You are viewing a plain text version of this content. The canonical link for it is here.
Posted to user@flink.apache.org by Emmanuel <el...@msn.com> on 2015/03/27 21:36:20 UTC

streaming window operations

Hello,
Looking at the window operators, I see things like sum, min, max but they're always for a single 'field'.Is there an easy way to do stats like min, max, average on a window but on many different fields at once?Should I split the stream into many parallel streams with single fields to achieve that? it sounds like it would be more efficient to parse the many fields and do the stats in parallel within the same stream, I guess then with a customer window operator
Your thoughts on this?Thanks 		 	   		  

Re: streaming window operations

Posted by Gyula Fóra <gy...@apache.org>.
Hello,

There has been some effort some time ago to implement the functionality
what you want (not just for windows) to apply multiple aggregations at
once, and at some point it will be in there (unfortunately its not high on
the priority list at the moment).

There are different ways of achieving this:

1. Just take your windowed data stream and apply all your transformations
on it. If you are using some standard policy like count or time, or any
tumbling eviction policy, this should in fact be very efficient. In case of
these policies data will not be replicated over the network as we reuse the
discretizers and we also do local prereduces.

2. The most efficient way of doing this would be of course to write a
simple reduce function that does the intended behaviour. For the basic
aggregation types, this is a trivial task.

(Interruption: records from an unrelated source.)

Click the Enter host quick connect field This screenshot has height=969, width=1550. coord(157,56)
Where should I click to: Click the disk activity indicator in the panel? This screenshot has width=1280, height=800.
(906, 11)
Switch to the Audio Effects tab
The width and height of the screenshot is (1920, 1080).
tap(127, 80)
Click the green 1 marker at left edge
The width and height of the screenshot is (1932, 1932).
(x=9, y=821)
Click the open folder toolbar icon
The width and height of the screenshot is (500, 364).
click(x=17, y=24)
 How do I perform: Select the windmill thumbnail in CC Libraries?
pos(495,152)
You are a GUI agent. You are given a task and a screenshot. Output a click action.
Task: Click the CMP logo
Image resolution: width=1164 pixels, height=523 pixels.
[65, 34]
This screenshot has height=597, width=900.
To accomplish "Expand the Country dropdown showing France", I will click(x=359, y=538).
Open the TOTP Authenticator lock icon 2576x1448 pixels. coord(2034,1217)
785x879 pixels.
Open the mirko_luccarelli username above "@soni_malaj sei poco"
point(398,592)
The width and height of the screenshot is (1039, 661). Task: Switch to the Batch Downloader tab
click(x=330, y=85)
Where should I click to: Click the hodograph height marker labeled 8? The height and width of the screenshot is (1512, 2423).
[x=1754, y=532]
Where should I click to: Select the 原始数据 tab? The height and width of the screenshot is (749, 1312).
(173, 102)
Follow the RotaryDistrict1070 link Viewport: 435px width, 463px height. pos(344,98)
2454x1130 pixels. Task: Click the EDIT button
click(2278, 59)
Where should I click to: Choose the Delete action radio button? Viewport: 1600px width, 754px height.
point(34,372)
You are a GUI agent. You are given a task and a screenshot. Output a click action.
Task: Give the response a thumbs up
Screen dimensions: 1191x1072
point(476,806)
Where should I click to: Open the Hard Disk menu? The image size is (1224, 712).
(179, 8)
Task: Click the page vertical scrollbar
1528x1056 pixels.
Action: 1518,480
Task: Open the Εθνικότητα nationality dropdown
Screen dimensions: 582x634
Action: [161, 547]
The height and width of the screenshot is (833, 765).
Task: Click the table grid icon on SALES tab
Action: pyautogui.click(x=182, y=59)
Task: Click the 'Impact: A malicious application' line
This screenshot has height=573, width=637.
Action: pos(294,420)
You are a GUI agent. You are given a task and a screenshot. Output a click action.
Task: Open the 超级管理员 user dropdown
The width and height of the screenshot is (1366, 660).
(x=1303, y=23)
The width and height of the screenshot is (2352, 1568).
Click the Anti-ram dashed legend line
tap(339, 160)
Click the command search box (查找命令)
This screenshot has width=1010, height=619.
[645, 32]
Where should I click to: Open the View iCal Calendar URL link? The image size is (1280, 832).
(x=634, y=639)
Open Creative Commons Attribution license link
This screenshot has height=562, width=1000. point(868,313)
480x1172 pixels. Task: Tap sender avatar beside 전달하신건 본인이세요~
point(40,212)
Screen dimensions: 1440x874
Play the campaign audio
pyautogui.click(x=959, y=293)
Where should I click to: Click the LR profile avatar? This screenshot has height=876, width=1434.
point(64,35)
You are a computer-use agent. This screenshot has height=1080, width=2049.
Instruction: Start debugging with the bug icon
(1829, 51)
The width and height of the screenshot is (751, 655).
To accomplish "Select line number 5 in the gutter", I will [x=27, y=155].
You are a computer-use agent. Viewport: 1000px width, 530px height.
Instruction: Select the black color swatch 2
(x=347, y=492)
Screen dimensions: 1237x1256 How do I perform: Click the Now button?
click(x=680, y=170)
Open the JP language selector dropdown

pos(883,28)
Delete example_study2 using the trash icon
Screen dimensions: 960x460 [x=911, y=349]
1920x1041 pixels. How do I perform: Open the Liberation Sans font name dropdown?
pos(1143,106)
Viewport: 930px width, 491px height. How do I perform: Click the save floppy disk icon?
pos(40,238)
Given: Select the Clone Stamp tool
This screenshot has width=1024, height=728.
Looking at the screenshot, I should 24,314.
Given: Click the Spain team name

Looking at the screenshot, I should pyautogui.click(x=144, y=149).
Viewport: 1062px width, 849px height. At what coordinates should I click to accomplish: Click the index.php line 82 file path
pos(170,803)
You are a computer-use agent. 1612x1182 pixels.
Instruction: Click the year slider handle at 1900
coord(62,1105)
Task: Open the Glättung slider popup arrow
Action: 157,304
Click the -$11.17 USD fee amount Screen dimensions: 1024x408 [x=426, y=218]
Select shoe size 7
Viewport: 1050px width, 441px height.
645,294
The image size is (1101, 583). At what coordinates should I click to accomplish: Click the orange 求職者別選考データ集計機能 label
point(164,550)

3. You could of course project the datastream to different fields and apply
windowing and transformations on them, but this has a large runtime
overhead of having to replicate window discretization operators. I would
only do this if you have some user defined trigger and eviction policy.

I hope this helped.

Cheers,
Gyula

On Fri, Mar 27, 2015 at 9:36 PM, Emmanuel <el...@msn.com> wrote:

> Hello,
>
> Looking at the window operators, I see things like sum, min, max but
> they're always for a single 'field'.
> Is there an easy way to do stats like min, max, average on a window but on
> many different fields at once?
> Should I split the stream into many parallel streams with single fields to
> achieve that?
> it sounds like it would be more efficient to parse the many fields and do
> the stats in parallel within the same stream, I guess then with a customer
> window operator
>
> Your thoughts on this?
> Thanks
>